We reach the next site at midnight. We’ve driven halfway across the Midwest, down interstates clogged with cars and back roads that seemed more mud than concrete. Now, we’re somewhere in Nebraska, on a plot just off the edge of the highway. As our truck heads down the dirt road toward our site, I catch a glimpse of a farmhouse and a few tractors. We really are in the middle of nowhere this time. How the hell does Mab expect to sell tickets all the way out here? The caravan stops at the edge of the cleared field and Penelope parks. The cars are parked facing the same way, lights still on and many engines still running. There’s a crowd of people assembling in the headlights, a mob of performers silently staring at the dark field.

“What’s going on?” I ask. I reach for the handle but then realize that Penelope isn’t moving. Her knuckles are white on the steering wheel, and in the green light of the dashboard, her face looks even more sallow than this morning. She doesn’t look terribly beautiful now.

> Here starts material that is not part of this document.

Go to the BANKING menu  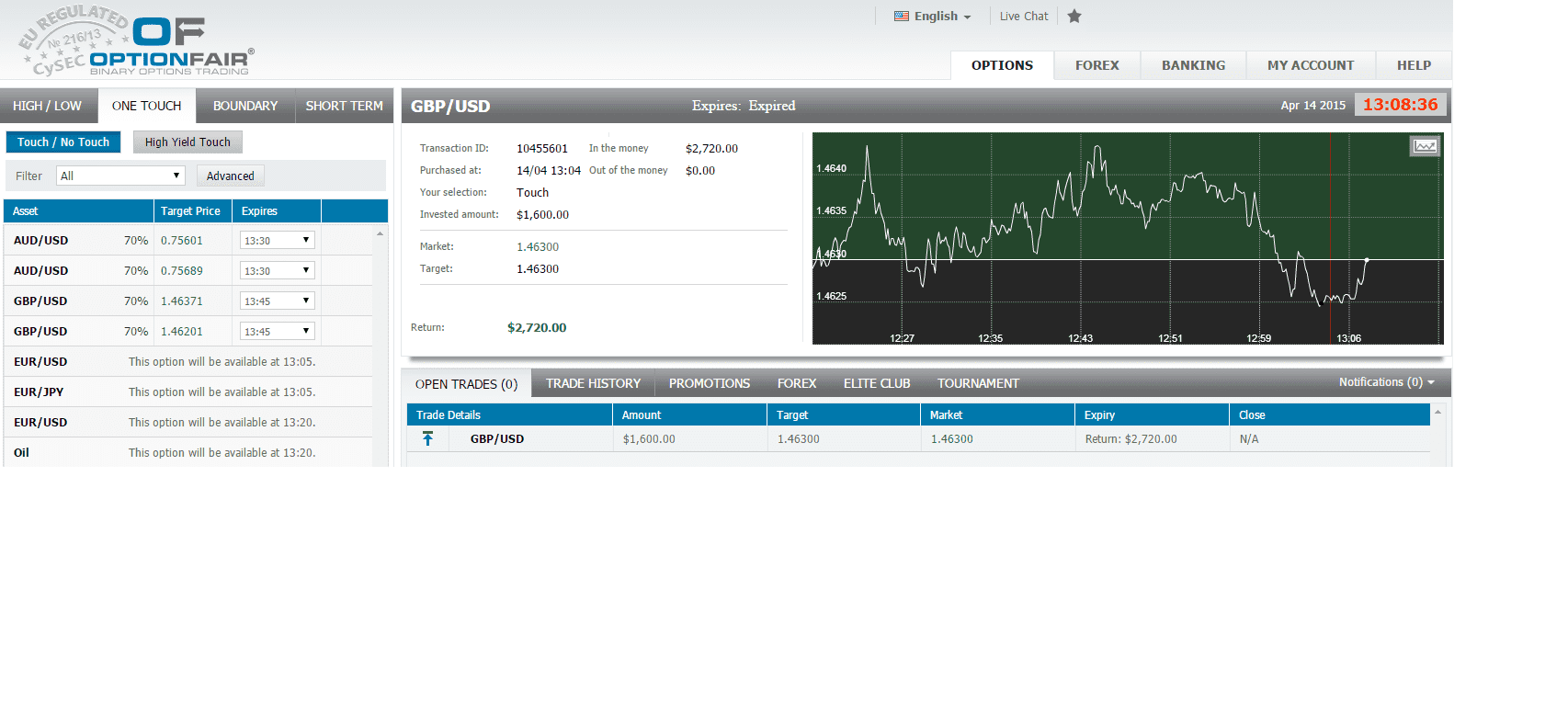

“It’s him,” she whispers. “He’s here.”

I look back out, almost ask what she’s talking about. Then I see him.

There’s a man standing in the middle of the cleared plot. His hair is so blond it’s white, his skin is just as pale, and he’s in a sharp grey suit with lines like razors. It’s the man from the show, the man from the Summer Court.

And one of his arms is looped around Kingston’s chest, the tip of a dagger pressed to his throat.